John Snow was capped 49 times between 1965 and 1976. He took 202 wickets at 26.66. Against Australia he played 20 Tests and took 83 wickets at 25.61. His best figures were his 7-40 in Australia’s second innings of the fourth Test at the Sydney Cricket Ground. Thanks to Rob Moody you can watch the whole of that magnificent performance here. Anyone who has read Lou Rowan’s book might be surprised at the bouncer count, and all will be particularly impressed by the dismissal of Rod Marsh at 15.15. Richie Benaud’s interview with Snow at the end is illuminating too. Every bit the well-spoken and articulate Englishman, but despite that Whitington’s aura of menace is clearly there, just below the surface.

Comments

I don’t think I’ve ever read an article from you that wasn’t well worth my time.

Another top effort 🙂

Comment by Neil Pickup | 12:00am GMT 2 February 2012

Another predictable article from fredfertang. Can’t he write a boring, badly researched, lazy, cliche ridden article for a change?

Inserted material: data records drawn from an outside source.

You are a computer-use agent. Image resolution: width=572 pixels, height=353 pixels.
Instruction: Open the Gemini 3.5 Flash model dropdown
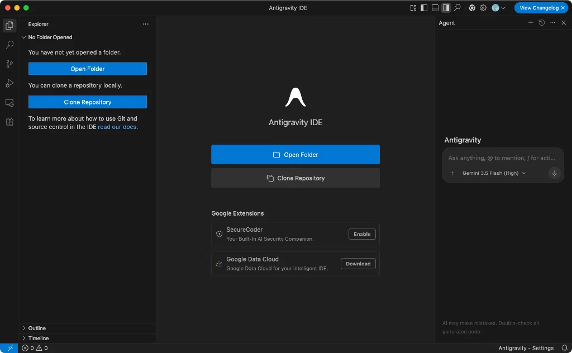coord(494,173)
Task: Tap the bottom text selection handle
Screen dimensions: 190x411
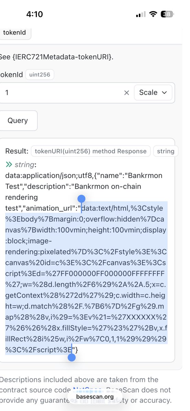Action: 71,358
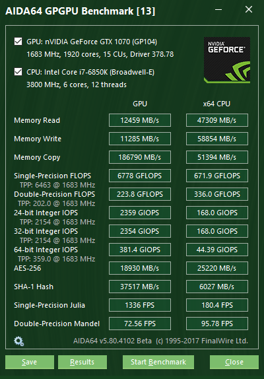
Task: Save the benchmark results
Action: pos(30,362)
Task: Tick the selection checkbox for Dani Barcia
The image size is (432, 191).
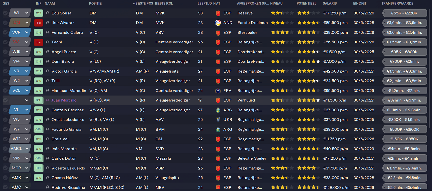Action: tap(5, 61)
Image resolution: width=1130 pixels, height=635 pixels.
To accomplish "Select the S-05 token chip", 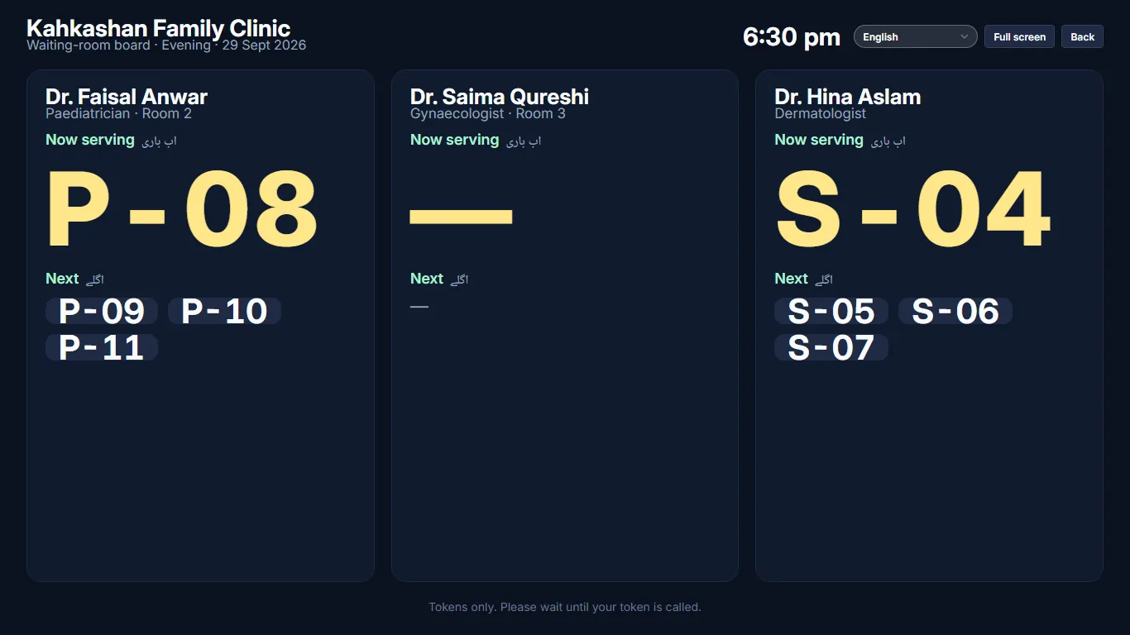I will click(831, 311).
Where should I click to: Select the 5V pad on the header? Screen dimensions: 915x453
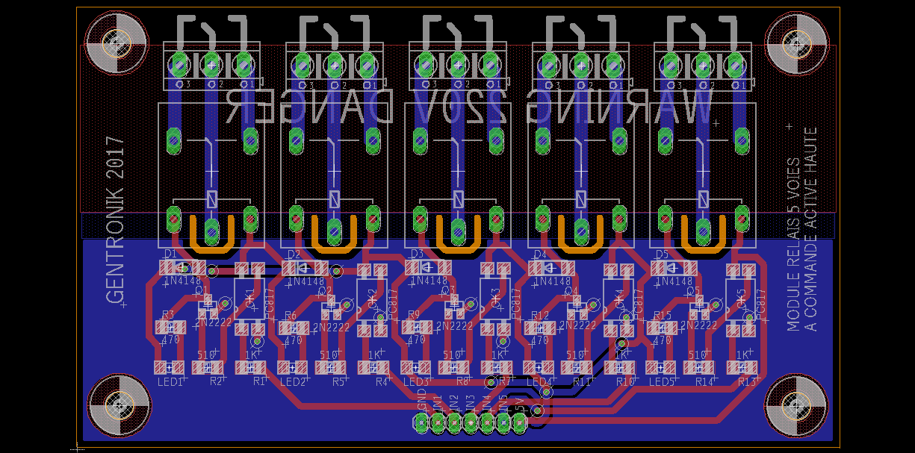(521, 424)
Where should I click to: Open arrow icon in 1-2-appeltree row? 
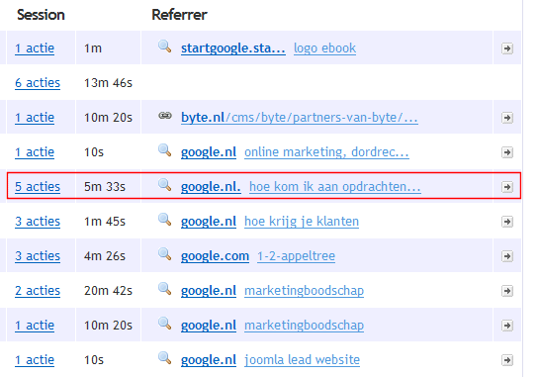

Comment by bagapath | 12:00am GMT 2 February 2012

I met John Snow several years back. I’m not sure why he was here. I think it may have been around the 1998-99 Ashes. Charming bloke and a real gent.

Shame he didn’t play more. Wish he was out here in 74-75. Would have been an amazing series.

Comment by Burgey | 12:00am GMT 2 February 2012

I do enjoy these profiles. Any chance of doing one about a journeyman county pro, rather than a top class international player? Someone like Mike Smith, Stuart Lampitt or Peter Smith.

Comment by HeathDavisSpeed | 12:00am GMT 2 February 2012

awesome

Comment by Hurricane | 12:00am GMT 2 February 2012

Another ripper, fred. Saw Snowy on one of those (excellent) Sky Saturday lunch docus about the 70/71 tour last year. Looks in amazing nick for a chap of his age. Made me think he could take his leather jacket off and still send down some heat.

As for the next bio, I’d vote Bill Bowes. Strikes me as an interesting chap & another from the Tyson/Snow/Willis school of atypical English fast men.

Comment by BoyBrumby | 12:00am GMT 3 February 2012

I’ve only just had the chance to read this – a really wonderful piece, Martin.